▸ WHAT TO DO
Turn the records below into a numbered list with one line per item, covering every record and skipping any blank lines.

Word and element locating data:
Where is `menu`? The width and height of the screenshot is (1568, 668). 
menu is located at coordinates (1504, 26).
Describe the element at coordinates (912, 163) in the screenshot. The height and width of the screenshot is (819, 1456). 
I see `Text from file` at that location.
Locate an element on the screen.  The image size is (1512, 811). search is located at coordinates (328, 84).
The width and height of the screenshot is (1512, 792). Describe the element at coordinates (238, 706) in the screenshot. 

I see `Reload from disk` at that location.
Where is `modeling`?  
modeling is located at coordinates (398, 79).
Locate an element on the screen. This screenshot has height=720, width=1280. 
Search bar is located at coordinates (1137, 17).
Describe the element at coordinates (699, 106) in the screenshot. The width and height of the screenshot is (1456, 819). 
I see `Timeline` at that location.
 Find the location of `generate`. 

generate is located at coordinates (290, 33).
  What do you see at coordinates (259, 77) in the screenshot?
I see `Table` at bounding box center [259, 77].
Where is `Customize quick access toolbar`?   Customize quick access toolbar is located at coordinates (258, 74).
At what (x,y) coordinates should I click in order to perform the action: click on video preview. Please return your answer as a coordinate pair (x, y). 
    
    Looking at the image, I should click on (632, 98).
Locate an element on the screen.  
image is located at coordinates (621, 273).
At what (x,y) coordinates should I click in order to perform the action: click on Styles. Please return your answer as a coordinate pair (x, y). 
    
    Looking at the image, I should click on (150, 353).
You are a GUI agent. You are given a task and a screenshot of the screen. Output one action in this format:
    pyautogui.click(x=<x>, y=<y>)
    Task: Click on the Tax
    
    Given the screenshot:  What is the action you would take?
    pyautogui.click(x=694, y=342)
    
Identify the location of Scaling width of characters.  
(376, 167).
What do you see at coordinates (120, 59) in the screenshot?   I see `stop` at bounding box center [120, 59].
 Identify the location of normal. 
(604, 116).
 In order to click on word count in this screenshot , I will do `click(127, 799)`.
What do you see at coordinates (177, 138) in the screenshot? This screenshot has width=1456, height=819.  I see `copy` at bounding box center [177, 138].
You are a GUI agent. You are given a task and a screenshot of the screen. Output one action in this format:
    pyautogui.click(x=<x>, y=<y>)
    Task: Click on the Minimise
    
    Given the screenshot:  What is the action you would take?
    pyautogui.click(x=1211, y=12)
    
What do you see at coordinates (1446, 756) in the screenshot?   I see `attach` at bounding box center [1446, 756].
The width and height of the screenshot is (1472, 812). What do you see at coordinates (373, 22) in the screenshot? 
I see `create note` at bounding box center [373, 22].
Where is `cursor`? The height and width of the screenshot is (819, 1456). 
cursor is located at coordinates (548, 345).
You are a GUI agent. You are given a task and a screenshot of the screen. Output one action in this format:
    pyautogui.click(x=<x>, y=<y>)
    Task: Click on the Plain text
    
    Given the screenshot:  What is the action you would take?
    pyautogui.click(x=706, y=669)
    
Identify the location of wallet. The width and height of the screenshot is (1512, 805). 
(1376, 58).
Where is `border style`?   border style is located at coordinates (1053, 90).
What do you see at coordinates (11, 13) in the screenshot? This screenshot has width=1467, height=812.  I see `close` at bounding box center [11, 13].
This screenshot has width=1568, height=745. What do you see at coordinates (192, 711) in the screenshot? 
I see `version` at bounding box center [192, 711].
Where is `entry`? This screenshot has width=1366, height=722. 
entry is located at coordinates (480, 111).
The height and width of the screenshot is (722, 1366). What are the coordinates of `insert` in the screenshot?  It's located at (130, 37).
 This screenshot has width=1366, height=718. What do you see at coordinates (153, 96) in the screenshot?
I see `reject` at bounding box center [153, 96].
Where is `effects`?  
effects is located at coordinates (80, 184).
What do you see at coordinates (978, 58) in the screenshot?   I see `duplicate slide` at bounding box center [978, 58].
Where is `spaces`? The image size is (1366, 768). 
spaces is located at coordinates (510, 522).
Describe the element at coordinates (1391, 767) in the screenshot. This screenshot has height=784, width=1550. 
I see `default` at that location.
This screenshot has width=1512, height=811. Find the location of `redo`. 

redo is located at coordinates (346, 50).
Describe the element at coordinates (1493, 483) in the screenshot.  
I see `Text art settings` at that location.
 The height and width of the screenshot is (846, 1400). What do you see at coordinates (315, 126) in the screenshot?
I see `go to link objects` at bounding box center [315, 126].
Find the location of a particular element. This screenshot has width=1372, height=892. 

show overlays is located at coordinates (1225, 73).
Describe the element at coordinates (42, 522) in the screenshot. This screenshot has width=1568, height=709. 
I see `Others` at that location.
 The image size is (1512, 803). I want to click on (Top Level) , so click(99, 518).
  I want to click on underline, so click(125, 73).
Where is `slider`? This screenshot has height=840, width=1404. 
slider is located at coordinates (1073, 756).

▸ WORKED ANSWER
1. Where is `menu`? The width and height of the screenshot is (1568, 668). 
2. menu is located at coordinates (1504, 26).
3. Describe the element at coordinates (912, 163) in the screenshot. The height and width of the screenshot is (819, 1456). 
4. I see `Text from file` at that location.
5. Locate an element on the screen.  The image size is (1512, 811). search is located at coordinates (328, 84).
6. The width and height of the screenshot is (1512, 792). Describe the element at coordinates (238, 706) in the screenshot. 
7. I see `Reload from disk` at that location.
8. Where is `modeling`?  
9. modeling is located at coordinates (398, 79).
10. Locate an element on the screen. This screenshot has height=720, width=1280. 
11. Search bar is located at coordinates (1137, 17).
12. Describe the element at coordinates (699, 106) in the screenshot. The width and height of the screenshot is (1456, 819). 
13. I see `Timeline` at that location.
14.  Find the location of `generate`. 
15. generate is located at coordinates (290, 33).
16.   What do you see at coordinates (259, 77) in the screenshot?
17. I see `Table` at bounding box center [259, 77].
18. Where is `Customize quick access toolbar`?   Customize quick access toolbar is located at coordinates (258, 74).
19. At what (x,y) coordinates should I click in order to perform the action: click on video preview. Please return your answer as a coordinate pair (x, y). 
20.     Looking at the image, I should click on (632, 98).
21. Locate an element on the screen.  
22. image is located at coordinates (621, 273).
23. At what (x,y) coordinates should I click in order to perform the action: click on Styles. Please return your answer as a coordinate pair (x, y). 
24.     Looking at the image, I should click on (150, 353).
25. You are a GUI agent. You are given a task and a screenshot of the screen. Output one action in this format:
26.     pyautogui.click(x=<x>, y=<y>)
27.     Task: Click on the Tax
28.     Given the screenshot:  What is the action you would take?
29.     pyautogui.click(x=694, y=342)
30. Identify the location of Scaling width of characters.  
31. (376, 167).
32. What do you see at coordinates (120, 59) in the screenshot?   I see `stop` at bounding box center [120, 59].
33.  Identify the location of normal. 
34. (604, 116).
35.  In order to click on word count in this screenshot , I will do `click(127, 799)`.
36. What do you see at coordinates (177, 138) in the screenshot? This screenshot has width=1456, height=819.  I see `copy` at bounding box center [177, 138].
37. You are a GUI agent. You are given a task and a screenshot of the screen. Output one action in this format:
38.     pyautogui.click(x=<x>, y=<y>)
39.     Task: Click on the Minimise
40.     Given the screenshot:  What is the action you would take?
41.     pyautogui.click(x=1211, y=12)
42. What do you see at coordinates (1446, 756) in the screenshot?   I see `attach` at bounding box center [1446, 756].
43. The width and height of the screenshot is (1472, 812). What do you see at coordinates (373, 22) in the screenshot? 
44. I see `create note` at bounding box center [373, 22].
45. Where is `cursor`? The height and width of the screenshot is (819, 1456). 
46. cursor is located at coordinates (548, 345).
47. You are a GUI agent. You are given a task and a screenshot of the screen. Output one action in this format:
48.     pyautogui.click(x=<x>, y=<y>)
49.     Task: Click on the Plain text
50.     Given the screenshot:  What is the action you would take?
51.     pyautogui.click(x=706, y=669)
52. Identify the location of wallet. The width and height of the screenshot is (1512, 805). 
53. (1376, 58).
54. Where is `border style`?   border style is located at coordinates (1053, 90).
55. What do you see at coordinates (11, 13) in the screenshot? This screenshot has width=1467, height=812.  I see `close` at bounding box center [11, 13].
56. This screenshot has width=1568, height=745. What do you see at coordinates (192, 711) in the screenshot? 
57. I see `version` at bounding box center [192, 711].
58. Where is `entry`? This screenshot has width=1366, height=722. 
59. entry is located at coordinates (480, 111).
60. The height and width of the screenshot is (722, 1366). What are the coordinates of `insert` in the screenshot?  It's located at (130, 37).
61.  This screenshot has width=1366, height=718. What do you see at coordinates (153, 96) in the screenshot?
62. I see `reject` at bounding box center [153, 96].
63. Where is `effects`?  
64. effects is located at coordinates (80, 184).
65. What do you see at coordinates (978, 58) in the screenshot?   I see `duplicate slide` at bounding box center [978, 58].
66. Where is `spaces`? The image size is (1366, 768). 
67. spaces is located at coordinates (510, 522).
68. Describe the element at coordinates (1391, 767) in the screenshot. This screenshot has height=784, width=1550. 
69. I see `default` at that location.
70. This screenshot has width=1512, height=811. Find the location of `redo`. 
71. redo is located at coordinates (346, 50).
72. Describe the element at coordinates (1493, 483) in the screenshot.  
73. I see `Text art settings` at that location.
74.  The height and width of the screenshot is (846, 1400). What do you see at coordinates (315, 126) in the screenshot?
75. I see `go to link objects` at bounding box center [315, 126].
76. Find the location of a particular element. This screenshot has width=1372, height=892. 
77. show overlays is located at coordinates (1225, 73).
78. Describe the element at coordinates (42, 522) in the screenshot. This screenshot has width=1568, height=709. 
79. I see `Others` at that location.
80.  The image size is (1512, 803). I want to click on (Top Level) , so click(99, 518).
81.   I want to click on underline, so click(125, 73).
82. Where is `slider`? This screenshot has height=840, width=1404. 
83. slider is located at coordinates (1073, 756).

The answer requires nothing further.